◆ Problem set:
1. Reproduce the passage of the United Women's Sports article from "United Women's Sports LLC" to "women in sport.", word for word.
2. Write the next part of the United Women's Sports article, picking up after its last sentence.

United Women's Sports
- Company type: LLC
- Industry: Professional sports
- Founded: (2016)
- Founder: Digit Murphy Aronda Kirby
- Headquarters: Providence, Rhode Island, United States
- Area served: New England, Maryland, New York State, Pennsylvania
- Key people: Digit Murphy, President and CEO Aronda Kirby, COO Michele Dejulius, UWLX Commissioner
- Products: Professional sports teams
- Owner: Digit Murphy Enterprises
- Subsidiaries: UWLX; Play It Forward Foundation;
- Website: www.unitedwomenssports.com www.playitforwardsport.org

= United Women's Sports =

United Women's Sports LLC (UWS) is an American professional sports company based in Providence, Rhode Island. Operating women's professional sports leagues as a financially sustainable sports entertainment product, UWS works toward raising awareness of women in sport.

The business model for UWS is based on the objective of Play It Forward Sports, which was founded in 2015, aiming to create female leaders through sport. Such goals include providing opportunities for women to work in sports, including disciplines such as Marketing, On-Air, Production, Operations and Finance. Operating expenses for UWS includes administration, player salaries, facilities, game operations, travel/lodging and insurance, among others.

==Properties==
Founded by Digit Murphy and Aronda Kirby in 2016, the first venture of UWS involved lacrosse, with the launch of UWLX, its inaugural game took place on May 28, 2016. The flagship season culminated with the Long Island Sound capturing the league championship.

===Play It Forward Foundation===
In addition to the UWLX, Murphy and Kirby are co-founders of the Play It Forward Sports Foundation, with the goal of advancing gender equity in sports at all levels of play.

(Saved entries)
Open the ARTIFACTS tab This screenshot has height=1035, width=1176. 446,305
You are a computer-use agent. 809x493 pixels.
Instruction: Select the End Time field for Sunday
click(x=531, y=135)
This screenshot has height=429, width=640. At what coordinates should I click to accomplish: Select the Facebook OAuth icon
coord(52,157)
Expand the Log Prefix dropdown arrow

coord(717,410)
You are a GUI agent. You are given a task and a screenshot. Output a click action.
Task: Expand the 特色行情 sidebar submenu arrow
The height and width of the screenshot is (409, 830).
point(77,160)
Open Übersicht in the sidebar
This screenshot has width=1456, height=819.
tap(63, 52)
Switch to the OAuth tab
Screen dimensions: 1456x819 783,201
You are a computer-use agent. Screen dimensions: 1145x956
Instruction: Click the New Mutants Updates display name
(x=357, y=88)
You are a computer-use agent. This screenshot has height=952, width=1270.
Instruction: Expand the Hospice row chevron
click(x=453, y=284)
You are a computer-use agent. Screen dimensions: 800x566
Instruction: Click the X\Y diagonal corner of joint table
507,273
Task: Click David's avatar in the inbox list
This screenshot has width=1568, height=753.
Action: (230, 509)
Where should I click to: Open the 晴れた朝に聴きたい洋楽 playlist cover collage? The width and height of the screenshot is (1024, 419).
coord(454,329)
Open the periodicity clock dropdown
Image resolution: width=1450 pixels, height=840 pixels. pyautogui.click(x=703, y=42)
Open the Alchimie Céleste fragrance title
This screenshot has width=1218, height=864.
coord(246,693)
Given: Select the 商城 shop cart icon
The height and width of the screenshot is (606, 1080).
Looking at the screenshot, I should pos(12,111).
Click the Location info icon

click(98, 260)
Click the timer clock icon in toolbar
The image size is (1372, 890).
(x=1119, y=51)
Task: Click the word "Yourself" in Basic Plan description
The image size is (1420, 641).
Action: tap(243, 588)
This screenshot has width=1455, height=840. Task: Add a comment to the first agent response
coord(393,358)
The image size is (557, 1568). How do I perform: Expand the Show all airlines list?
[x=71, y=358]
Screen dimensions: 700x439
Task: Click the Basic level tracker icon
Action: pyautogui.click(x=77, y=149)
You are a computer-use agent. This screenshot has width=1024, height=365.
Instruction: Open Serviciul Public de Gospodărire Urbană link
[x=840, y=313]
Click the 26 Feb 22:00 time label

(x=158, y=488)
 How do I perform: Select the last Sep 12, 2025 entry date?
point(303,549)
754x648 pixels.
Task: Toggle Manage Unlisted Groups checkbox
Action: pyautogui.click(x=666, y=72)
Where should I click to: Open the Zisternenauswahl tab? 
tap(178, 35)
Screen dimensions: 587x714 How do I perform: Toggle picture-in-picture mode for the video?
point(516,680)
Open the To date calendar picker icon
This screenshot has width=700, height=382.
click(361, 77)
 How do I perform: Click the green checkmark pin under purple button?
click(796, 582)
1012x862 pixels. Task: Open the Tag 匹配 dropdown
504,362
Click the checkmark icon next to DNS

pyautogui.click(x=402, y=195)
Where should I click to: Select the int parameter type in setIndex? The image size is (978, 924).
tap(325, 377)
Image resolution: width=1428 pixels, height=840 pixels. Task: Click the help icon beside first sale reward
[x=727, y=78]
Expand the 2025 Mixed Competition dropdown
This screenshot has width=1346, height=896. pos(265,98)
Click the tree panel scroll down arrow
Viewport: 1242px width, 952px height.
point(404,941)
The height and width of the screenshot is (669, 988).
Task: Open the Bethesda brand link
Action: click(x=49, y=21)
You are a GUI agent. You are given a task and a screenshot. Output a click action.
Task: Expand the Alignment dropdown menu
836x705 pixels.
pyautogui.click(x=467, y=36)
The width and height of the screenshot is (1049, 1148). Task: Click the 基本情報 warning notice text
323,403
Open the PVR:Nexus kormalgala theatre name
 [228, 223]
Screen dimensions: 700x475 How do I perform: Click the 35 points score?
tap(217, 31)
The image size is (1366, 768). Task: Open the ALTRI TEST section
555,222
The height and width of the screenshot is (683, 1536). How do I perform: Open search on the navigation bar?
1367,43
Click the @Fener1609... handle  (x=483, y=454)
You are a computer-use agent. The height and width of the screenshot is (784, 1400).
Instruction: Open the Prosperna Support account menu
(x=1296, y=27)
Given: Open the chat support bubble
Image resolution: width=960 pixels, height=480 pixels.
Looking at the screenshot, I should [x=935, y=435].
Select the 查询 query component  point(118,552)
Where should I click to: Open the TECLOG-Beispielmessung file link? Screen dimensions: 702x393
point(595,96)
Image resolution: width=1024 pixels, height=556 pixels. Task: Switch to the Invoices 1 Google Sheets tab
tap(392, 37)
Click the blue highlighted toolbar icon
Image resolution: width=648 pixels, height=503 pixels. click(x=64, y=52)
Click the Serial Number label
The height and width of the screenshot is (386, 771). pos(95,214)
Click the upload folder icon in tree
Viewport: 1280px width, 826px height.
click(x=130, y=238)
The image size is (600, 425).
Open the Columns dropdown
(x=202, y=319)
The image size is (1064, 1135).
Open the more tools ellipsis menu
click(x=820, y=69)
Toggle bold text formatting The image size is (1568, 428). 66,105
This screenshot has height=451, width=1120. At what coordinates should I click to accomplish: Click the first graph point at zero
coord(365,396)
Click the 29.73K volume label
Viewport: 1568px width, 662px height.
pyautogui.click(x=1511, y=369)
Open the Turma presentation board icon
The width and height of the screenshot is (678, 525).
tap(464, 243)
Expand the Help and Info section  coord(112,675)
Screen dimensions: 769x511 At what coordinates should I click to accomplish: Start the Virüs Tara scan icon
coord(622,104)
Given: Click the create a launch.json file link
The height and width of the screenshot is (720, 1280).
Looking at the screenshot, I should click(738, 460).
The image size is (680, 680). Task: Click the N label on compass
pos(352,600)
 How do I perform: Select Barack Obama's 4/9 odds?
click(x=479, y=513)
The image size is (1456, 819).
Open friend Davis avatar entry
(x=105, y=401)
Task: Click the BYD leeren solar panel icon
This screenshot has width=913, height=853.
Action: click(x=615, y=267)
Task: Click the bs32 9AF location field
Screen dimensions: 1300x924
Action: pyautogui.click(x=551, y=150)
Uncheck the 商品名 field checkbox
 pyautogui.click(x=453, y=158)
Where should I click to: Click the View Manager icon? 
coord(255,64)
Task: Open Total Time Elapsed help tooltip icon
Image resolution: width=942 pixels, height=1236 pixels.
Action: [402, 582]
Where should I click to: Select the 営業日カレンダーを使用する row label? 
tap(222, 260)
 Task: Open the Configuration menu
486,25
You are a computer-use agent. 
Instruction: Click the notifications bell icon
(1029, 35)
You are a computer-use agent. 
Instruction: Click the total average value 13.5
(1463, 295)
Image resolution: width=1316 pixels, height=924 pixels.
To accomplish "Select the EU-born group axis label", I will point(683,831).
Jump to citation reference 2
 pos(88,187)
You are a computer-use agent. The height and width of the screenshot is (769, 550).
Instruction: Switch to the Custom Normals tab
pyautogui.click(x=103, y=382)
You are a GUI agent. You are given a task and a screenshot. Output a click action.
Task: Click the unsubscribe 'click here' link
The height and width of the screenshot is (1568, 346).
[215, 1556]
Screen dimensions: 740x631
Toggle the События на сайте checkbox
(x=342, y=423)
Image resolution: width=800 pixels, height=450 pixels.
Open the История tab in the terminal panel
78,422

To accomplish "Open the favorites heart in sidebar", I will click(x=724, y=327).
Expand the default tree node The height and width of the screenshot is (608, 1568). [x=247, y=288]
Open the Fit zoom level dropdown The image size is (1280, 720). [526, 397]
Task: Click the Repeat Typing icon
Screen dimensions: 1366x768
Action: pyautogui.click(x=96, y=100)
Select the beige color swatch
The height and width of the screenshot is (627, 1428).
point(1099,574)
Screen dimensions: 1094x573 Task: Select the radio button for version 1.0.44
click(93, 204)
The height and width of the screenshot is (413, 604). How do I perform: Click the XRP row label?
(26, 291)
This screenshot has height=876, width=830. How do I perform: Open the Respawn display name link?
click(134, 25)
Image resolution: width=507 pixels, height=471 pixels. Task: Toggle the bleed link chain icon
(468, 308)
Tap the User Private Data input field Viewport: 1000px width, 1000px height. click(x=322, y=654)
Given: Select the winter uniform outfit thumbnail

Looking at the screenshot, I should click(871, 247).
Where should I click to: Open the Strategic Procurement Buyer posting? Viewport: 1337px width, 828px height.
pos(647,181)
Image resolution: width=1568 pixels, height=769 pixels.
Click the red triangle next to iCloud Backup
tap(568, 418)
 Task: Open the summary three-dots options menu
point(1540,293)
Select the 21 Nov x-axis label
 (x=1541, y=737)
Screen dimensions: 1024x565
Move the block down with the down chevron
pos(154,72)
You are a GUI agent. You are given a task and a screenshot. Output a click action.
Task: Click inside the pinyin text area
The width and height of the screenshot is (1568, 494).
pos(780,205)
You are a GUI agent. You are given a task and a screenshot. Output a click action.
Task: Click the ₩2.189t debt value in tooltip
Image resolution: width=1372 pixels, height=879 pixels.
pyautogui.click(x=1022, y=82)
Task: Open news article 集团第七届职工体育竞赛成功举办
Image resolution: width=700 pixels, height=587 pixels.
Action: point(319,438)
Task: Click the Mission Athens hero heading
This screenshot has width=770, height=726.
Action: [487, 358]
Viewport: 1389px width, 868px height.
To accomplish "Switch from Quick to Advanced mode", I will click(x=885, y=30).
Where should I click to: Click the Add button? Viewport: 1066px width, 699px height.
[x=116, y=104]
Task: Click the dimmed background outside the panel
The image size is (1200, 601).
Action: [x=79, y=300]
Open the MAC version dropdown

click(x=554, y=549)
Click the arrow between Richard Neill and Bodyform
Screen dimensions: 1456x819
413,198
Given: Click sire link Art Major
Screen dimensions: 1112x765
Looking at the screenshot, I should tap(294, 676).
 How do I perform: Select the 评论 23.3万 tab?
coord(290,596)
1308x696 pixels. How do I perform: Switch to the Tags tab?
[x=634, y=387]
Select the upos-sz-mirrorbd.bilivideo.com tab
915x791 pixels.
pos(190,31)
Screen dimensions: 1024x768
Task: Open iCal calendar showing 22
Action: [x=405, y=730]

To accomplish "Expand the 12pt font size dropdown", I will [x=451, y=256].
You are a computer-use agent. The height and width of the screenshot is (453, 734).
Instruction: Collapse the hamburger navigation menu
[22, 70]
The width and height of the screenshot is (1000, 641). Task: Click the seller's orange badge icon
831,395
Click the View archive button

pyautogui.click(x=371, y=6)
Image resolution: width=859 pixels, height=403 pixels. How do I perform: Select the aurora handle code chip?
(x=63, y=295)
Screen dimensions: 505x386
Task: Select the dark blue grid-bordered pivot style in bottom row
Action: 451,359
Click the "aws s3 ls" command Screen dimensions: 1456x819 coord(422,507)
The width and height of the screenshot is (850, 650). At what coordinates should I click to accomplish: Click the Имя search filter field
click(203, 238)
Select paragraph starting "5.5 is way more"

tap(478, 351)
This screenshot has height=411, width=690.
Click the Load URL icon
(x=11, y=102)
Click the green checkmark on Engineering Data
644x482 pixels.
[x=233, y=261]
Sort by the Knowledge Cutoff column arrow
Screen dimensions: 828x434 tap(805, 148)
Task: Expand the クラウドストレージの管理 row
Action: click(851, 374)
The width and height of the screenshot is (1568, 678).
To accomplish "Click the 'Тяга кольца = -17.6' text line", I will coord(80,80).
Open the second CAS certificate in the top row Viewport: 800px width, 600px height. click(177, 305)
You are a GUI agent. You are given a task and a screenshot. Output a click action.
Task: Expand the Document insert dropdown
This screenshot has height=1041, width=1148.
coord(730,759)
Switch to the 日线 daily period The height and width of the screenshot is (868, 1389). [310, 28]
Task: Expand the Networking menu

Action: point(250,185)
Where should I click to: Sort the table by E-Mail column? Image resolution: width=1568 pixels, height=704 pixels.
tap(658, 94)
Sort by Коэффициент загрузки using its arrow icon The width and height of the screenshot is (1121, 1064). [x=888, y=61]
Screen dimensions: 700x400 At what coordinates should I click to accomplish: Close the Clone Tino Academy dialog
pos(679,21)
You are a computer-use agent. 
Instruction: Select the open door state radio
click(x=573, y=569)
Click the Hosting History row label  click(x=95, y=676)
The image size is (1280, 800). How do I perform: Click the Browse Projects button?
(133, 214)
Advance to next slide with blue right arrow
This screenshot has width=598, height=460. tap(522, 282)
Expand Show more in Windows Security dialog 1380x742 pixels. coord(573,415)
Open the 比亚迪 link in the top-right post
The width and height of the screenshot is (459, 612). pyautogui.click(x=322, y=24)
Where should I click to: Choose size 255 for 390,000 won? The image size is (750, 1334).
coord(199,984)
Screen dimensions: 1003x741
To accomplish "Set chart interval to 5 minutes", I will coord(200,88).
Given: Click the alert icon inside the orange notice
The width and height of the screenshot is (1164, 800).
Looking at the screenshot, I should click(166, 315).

◆ Task responses:
1.
United Women's Sports LLC (UWS) is an American professional sports company based in Providence, Rhode Island. Operating women's professional sports leagues as a financially sustainable sports entertainment product, UWS works toward raising awareness of women in sport.

2.
With the objective of providing more opportunities for women in sport as professional athletes, coaches and managers, the model for Play It Forward Sports also allows female athletes a chance to participate in the community by educating, training and mentoring young female athletes, providing them with earning potential.

Among their initiatives included an initiative with Eyekonz. Founded by Jazmine Smith, with the goal of introducing African-American girls to lacrosse, the initiative saw the UWLX run a free clinic for members of Philadelphia's Strawberry Mansion high school lacrosse team following a UWLX regular season game.

Athlete ambassadors for Play It Forward include Molly Schaus, along with tennis players Neha Uberoi and Shikha Uberoi. In addition, Schaus is part of the Foundation's Board, which includes Valarie Gelb, Debbie Mckay and John Mayers.

During March 2016, it was announced that Play It Forward Sport would support a new girls' hockey development program launched by the New York Islanders at their practice facility, the Northwell Health Ice Center. Said program shall include working with players 12 and under, while another shall involve an Under-14 and Under-16 years of age program.